Duration: 60 minutes
Location: Goethe-Institut Montreal, 1626 Boulevard Saint-Laurent
About the Panelists
Ethel Tawe
Ethel-Ruth Tawe (b. Yaoundé, Cameroon) is an antidisciplinary artist and creative researcher exploring memory in Africa and its diaspora. Image-making, storytelling, and time-travelling compose the framework of her inquiry. From photography, collage, and text, to moving image, installation and other time-based media, Tawe examines culture and technology often from a speculative lens. Her burgeoning curatorial practice took form in an inaugural exhibition titled 'African Ancient Futures', and continues to expand in a myriad of audiovisual experiments. She is currently Editor-in-Chief at the arts and culture platform Contemporary And (C&) Magazine.
Photo © courtesy of the artist
Afi Venessa Appiah (Afi/ Anteism Books/ NYU Tisch)

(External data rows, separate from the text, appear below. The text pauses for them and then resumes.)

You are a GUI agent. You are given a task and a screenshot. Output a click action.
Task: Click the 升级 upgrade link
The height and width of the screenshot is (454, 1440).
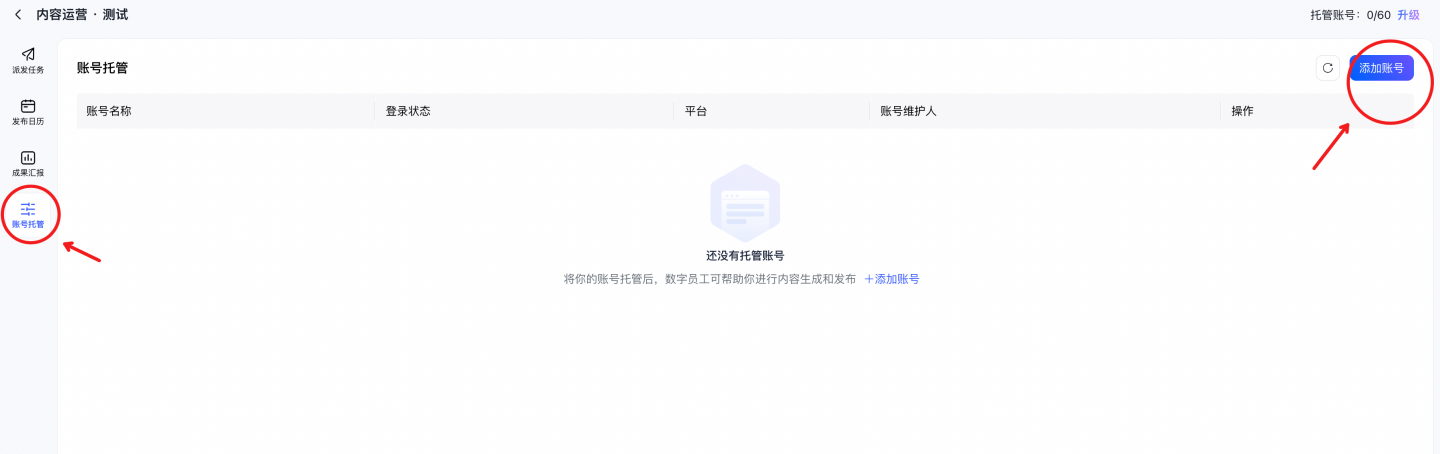pos(1408,15)
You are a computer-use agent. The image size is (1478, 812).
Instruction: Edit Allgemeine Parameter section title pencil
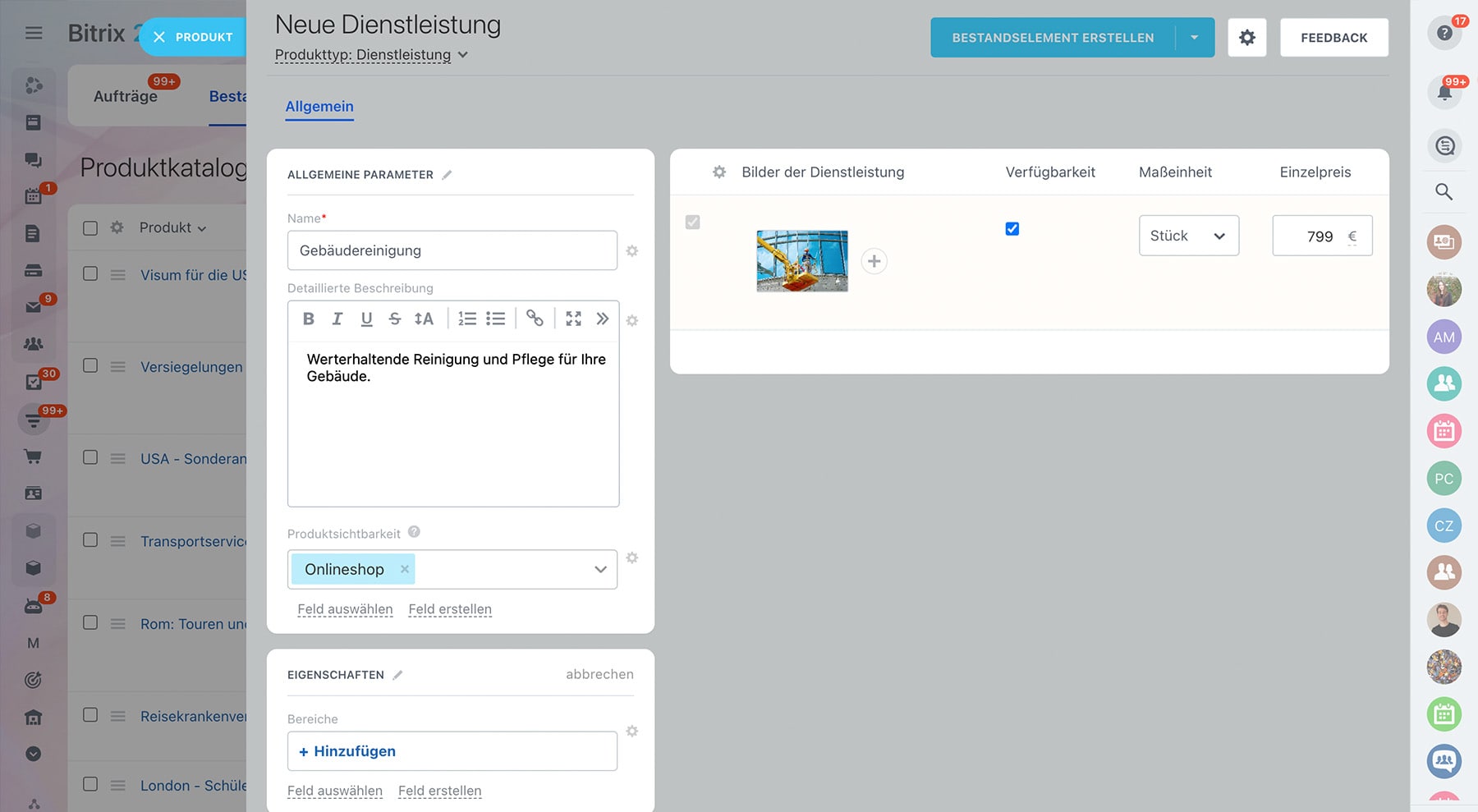447,175
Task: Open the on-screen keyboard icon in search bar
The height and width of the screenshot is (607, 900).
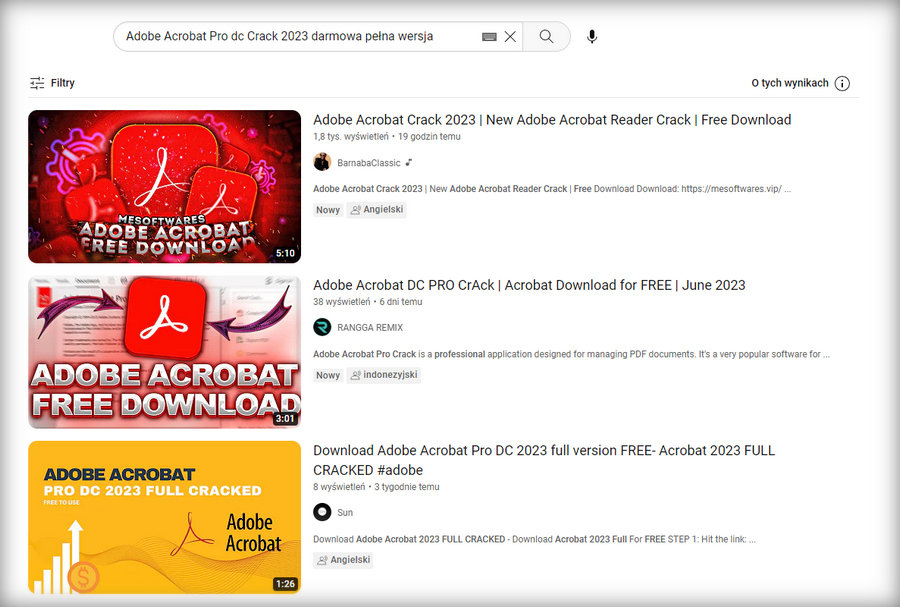Action: (x=489, y=35)
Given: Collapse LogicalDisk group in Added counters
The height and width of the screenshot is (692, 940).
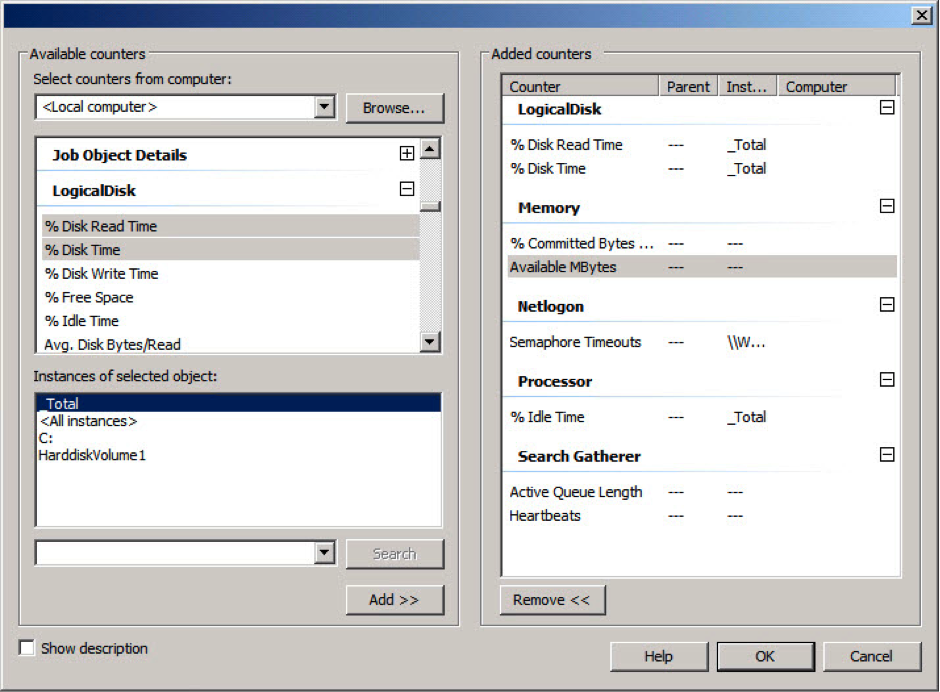Looking at the screenshot, I should coord(886,108).
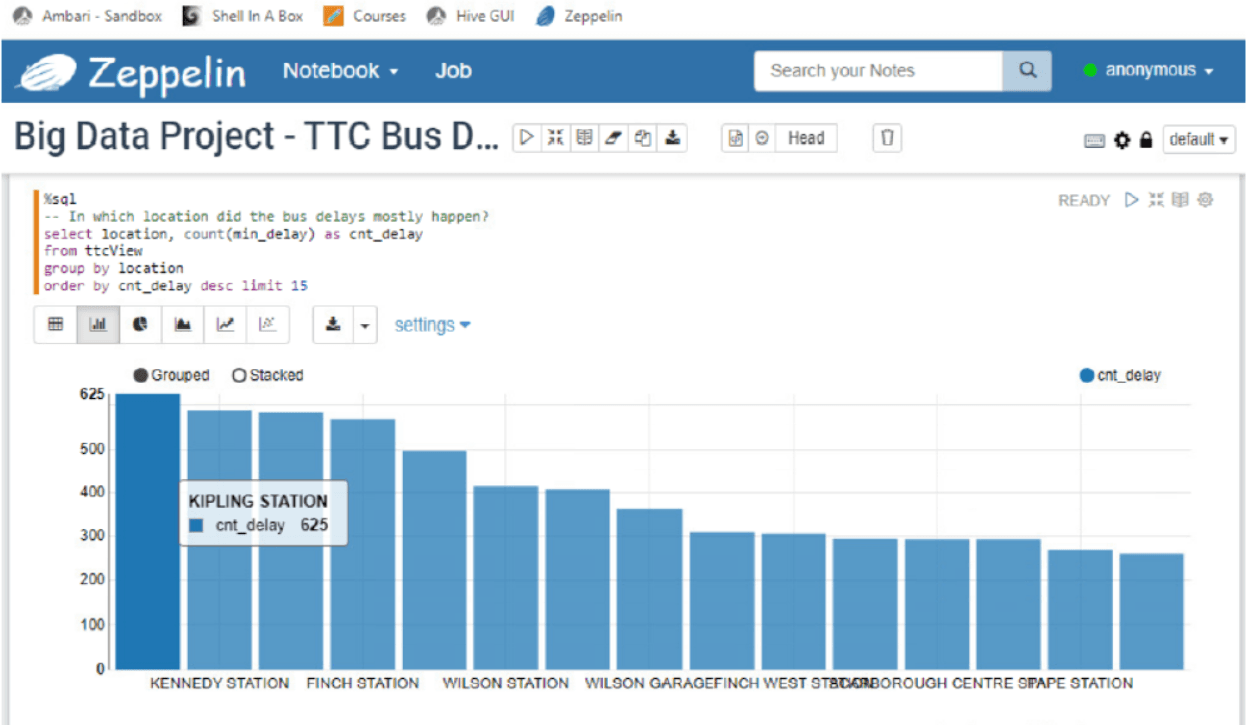This screenshot has width=1257, height=725.
Task: Open the Hive GUI bookmark
Action: tap(470, 16)
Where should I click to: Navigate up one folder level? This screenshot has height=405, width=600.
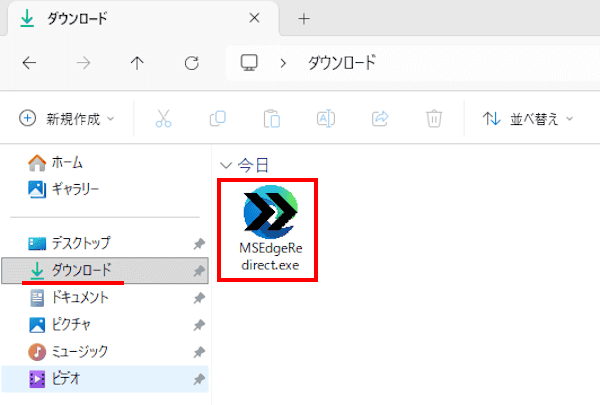[x=138, y=63]
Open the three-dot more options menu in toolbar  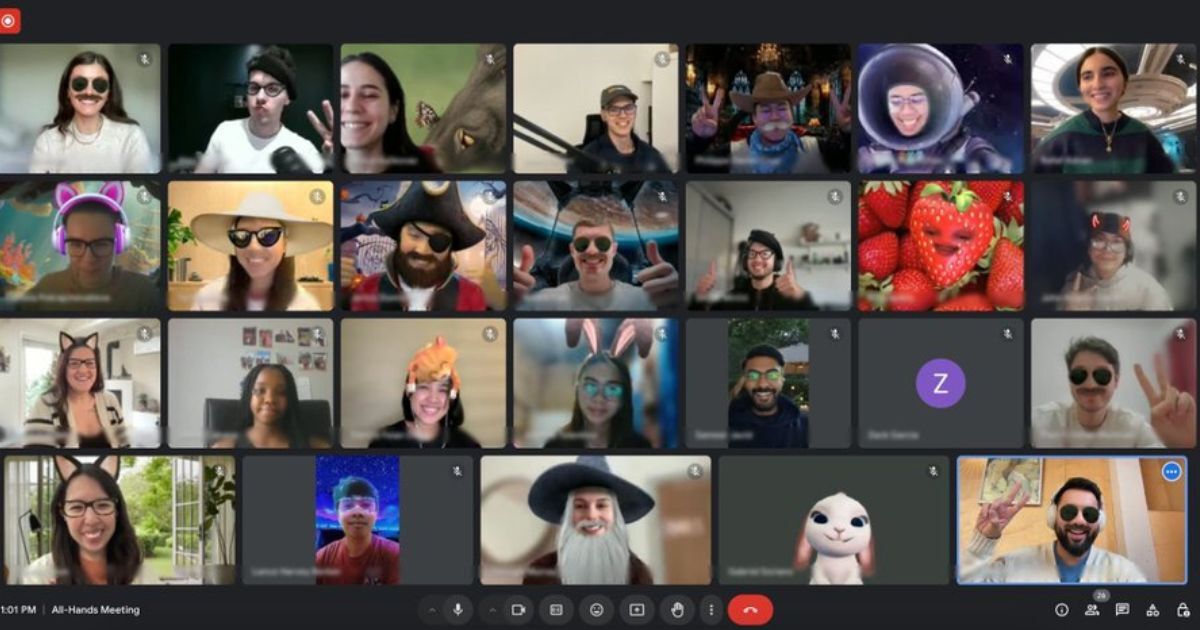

I am a 29-year-old theorist who can remember being a 10-year old writer and who expects to someday be an 80-year old writer. I’m also comfortably reclusive – a hermit butterfly in the middle of New York – a latent sojourner, a reluctant cynic when I’m not careful, a questioning feminist, a Black African; an oil-and-water combination of zeal, lull, insecurity, certainty, and intensity.